[START OF DATASET ENTRIES]

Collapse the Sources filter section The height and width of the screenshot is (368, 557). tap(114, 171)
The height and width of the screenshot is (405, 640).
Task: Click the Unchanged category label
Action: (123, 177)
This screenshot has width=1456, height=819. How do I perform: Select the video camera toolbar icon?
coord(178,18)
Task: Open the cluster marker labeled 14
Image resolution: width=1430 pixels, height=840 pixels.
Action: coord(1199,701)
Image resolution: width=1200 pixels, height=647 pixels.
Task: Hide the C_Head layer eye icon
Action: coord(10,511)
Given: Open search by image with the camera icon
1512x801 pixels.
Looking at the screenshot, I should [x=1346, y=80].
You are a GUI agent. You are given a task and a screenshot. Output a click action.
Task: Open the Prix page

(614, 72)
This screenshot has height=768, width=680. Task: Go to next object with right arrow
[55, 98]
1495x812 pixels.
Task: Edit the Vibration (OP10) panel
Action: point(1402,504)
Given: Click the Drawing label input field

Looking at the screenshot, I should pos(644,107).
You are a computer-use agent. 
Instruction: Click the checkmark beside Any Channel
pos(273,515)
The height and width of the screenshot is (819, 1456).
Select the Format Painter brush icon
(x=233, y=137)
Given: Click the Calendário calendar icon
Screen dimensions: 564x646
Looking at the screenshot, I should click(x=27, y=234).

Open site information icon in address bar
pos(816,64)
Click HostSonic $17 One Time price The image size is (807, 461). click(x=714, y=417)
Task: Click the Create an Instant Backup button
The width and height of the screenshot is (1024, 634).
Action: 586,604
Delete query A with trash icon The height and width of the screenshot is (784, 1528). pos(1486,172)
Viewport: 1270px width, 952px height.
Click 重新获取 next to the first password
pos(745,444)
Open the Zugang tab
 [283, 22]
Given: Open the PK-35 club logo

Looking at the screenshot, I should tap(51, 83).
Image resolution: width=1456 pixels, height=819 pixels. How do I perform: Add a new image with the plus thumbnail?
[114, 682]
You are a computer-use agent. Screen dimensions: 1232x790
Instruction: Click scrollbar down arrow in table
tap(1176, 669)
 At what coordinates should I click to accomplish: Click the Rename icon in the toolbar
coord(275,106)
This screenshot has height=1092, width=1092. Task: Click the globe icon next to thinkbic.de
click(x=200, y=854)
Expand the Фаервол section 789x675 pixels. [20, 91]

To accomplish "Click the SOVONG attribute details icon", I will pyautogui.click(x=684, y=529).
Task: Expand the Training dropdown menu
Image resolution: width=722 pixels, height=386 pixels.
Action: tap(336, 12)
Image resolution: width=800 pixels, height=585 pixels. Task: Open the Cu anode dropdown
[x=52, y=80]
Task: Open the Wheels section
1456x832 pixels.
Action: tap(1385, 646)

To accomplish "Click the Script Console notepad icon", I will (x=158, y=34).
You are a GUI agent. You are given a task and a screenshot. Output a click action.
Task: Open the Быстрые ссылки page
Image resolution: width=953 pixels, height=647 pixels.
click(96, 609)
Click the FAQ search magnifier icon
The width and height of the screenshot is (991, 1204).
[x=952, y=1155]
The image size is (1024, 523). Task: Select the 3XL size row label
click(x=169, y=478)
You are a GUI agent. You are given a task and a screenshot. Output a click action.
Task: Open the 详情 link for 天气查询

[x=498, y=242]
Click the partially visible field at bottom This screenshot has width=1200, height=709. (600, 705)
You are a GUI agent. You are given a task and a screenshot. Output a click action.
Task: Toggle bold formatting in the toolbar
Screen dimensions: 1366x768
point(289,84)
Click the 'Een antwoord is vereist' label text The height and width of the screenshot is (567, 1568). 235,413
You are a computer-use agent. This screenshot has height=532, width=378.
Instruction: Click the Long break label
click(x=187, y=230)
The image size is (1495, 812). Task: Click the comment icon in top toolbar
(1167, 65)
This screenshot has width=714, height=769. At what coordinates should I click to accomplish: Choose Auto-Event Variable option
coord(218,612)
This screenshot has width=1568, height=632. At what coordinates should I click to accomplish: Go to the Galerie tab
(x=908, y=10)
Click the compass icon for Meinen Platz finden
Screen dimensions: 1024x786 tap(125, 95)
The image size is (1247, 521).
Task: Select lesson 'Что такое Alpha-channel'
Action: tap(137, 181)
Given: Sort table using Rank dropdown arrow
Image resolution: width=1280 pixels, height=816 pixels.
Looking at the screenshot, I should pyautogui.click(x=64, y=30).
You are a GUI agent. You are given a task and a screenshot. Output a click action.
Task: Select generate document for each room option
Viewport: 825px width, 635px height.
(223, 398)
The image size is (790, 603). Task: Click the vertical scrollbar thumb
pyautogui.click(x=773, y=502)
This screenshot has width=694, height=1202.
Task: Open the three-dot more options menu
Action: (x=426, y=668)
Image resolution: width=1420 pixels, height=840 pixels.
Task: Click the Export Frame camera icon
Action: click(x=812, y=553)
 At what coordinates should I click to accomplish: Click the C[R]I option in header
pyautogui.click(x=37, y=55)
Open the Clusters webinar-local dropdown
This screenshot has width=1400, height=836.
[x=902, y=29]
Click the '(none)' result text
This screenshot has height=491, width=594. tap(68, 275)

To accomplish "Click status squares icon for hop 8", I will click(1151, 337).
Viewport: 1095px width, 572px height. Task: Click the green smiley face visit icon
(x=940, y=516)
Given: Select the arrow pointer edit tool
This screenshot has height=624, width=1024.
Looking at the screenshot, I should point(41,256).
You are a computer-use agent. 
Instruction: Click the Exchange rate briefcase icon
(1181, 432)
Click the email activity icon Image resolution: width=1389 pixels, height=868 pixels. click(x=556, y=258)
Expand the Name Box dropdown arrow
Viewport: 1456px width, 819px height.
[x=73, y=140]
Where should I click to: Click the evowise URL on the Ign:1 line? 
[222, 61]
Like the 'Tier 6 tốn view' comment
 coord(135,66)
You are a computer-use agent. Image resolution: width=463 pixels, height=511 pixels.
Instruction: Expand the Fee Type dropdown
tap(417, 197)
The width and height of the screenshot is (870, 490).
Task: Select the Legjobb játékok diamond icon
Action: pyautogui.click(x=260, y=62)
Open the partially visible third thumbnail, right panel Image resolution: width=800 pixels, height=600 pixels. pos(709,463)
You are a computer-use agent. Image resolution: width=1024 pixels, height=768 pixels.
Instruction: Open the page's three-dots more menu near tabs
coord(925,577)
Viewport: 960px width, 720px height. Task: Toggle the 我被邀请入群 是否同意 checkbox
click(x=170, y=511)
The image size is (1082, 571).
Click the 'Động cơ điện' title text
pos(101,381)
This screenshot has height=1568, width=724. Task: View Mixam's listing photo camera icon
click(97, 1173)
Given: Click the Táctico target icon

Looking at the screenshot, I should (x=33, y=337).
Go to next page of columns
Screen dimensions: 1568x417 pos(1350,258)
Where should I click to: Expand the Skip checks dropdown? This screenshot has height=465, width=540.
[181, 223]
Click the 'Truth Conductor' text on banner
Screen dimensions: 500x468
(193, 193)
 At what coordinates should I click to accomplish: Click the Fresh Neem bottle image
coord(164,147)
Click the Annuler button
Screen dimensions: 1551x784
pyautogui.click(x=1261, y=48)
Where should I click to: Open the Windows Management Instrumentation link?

[END OF DATASET ENTRIES]

> [WHAT IS REQUIRED]
Gather every line of the data above that contains the word "resolution", copying each such line in full.

> [ANSWER TO THE TASK]
Image resolution: width=1430 pixels, height=840 pixels.
Image resolution: width=1200 pixels, height=647 pixels.
Image resolution: width=1456 pixels, height=819 pixels. How do I perform: Add a new image with the plus thumbnail?
Image resolution: width=722 pixels, height=386 pixels.
Image resolution: width=800 pixels, height=585 pixels. Task: Open the Cu anode dropdown
Image resolution: width=953 pixels, height=647 pixels.
Image resolution: width=1280 pixels, height=816 pixels.
Image resolution: width=1420 pixels, height=840 pixels.
Click the email activity icon Image resolution: width=1389 pixels, height=868 pixels. click(x=556, y=258)
You are a computer-use agent. Image resolution: width=463 pixels, height=511 pixels.
Open the partially visible third thumbnail, right panel Image resolution: width=800 pixels, height=600 pixels. pos(709,463)
You are a computer-use agent. Image resolution: width=1024 pixels, height=768 pixels.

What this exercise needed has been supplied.